**Assigned task**
Below are entries; count each line that holds the word "agent" and report the number without any other words.

BEGIN

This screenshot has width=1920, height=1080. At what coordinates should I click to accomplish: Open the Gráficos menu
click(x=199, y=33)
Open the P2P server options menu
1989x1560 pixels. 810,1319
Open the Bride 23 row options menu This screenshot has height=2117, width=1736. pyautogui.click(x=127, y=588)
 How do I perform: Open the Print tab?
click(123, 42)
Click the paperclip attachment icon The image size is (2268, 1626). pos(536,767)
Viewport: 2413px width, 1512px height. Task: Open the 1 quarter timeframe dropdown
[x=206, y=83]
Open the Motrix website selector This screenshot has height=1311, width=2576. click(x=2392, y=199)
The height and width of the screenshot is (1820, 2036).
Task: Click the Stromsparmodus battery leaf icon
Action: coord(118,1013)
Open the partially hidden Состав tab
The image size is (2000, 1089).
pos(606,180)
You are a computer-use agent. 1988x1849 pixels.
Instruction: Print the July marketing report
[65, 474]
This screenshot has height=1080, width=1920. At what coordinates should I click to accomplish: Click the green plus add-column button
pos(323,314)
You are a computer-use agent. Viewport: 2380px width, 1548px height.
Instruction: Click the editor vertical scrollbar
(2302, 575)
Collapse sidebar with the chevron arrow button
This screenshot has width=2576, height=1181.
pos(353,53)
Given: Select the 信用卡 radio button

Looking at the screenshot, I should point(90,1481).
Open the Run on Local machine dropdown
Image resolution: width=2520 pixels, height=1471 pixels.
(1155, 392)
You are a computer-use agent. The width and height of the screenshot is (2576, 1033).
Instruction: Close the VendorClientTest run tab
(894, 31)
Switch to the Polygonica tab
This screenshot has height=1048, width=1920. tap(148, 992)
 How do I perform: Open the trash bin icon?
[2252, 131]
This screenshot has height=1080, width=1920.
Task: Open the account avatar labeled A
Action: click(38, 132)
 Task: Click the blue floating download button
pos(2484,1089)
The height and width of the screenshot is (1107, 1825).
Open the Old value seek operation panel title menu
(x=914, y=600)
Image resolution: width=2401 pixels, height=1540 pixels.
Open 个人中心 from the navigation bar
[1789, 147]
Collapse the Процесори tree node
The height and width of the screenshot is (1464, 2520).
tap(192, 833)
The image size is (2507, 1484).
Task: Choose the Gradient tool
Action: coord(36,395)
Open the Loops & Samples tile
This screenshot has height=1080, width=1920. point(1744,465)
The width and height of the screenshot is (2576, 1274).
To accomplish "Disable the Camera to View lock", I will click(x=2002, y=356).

END

**Your response**
3